Связь между этими событиями не имеет отношения к конспирологии: поражение и
последовавший за ним распад СССР вполне естественным образом дал развитым
странам столь концентрированную и качественную финансовую и особенно
интеллектуальную подпитку, что они смогли «на его костях» кардинально ускорить
свое развитие. Различие стратегических ориентаций и, соответственно,
возможностей и перспектив развитых стран Европы, с одной стороны, и США, с
другой, лучше всего показывает то, что первые впитали преимущественно финансы,
в то время как вторые - преимущественно интеллект.
Победив в «холодной войне», развитые страны отнюдь не ограничились простым
уничтожением своего глобального противника, как все еще принято думать.
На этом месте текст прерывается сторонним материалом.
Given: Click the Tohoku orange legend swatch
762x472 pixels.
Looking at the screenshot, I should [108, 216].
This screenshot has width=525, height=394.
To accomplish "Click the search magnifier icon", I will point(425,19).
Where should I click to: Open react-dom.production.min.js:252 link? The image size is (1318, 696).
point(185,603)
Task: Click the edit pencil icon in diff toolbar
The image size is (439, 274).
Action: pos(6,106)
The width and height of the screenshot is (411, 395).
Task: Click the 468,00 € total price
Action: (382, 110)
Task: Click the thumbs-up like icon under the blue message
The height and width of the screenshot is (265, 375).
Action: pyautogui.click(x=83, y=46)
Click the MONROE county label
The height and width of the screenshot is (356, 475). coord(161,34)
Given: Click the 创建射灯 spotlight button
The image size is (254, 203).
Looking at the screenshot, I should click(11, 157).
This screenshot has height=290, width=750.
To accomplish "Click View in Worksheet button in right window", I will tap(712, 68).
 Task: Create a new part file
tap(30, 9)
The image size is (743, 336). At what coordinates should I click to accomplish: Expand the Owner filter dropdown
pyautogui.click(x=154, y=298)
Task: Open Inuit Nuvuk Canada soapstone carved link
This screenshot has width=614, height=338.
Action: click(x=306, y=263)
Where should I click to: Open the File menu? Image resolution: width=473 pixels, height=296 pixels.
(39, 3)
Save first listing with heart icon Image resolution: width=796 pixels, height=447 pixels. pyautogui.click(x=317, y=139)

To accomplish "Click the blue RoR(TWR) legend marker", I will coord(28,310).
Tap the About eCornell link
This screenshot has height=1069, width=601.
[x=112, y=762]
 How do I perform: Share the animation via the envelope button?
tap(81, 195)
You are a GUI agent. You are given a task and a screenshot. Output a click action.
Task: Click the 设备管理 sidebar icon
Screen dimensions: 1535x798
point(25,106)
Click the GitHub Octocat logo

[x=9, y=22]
Победители сделали гораздо большее: они захватили и освоили его наиболее важные
в новых условиях ресурсы - правда, использовавшиеся им из рук вон плохо. (Ключевым
внутренним противоречием социализма, с точки зрения организации управления,
было то, что он, готовя наилучшие в мире человеческие ресурсы, использовал их
заведомо наихудшим способом. Именно это было непосредственной причиной
имманентной враждебности советской элиты и среднего класса - в первую очередь
интеллигенции - к собственному государству, собственной идеологии и, в конечном
счете, собственной стране).
Освоив ресурсы СССР, развитые страны не просто придали импульс собственному
технологическому и политическому прогрессу, но и - что значительно более важно
- кардинально усилили свой отрыв от остального мира. При этом они создали и
прочно закрепили, в том числе и институционально, описанную выше деструктивную
модель международного экономического взаимодействия - наиболее успешную для
себя и наиболее разрушительную для большинства остальных стран мира.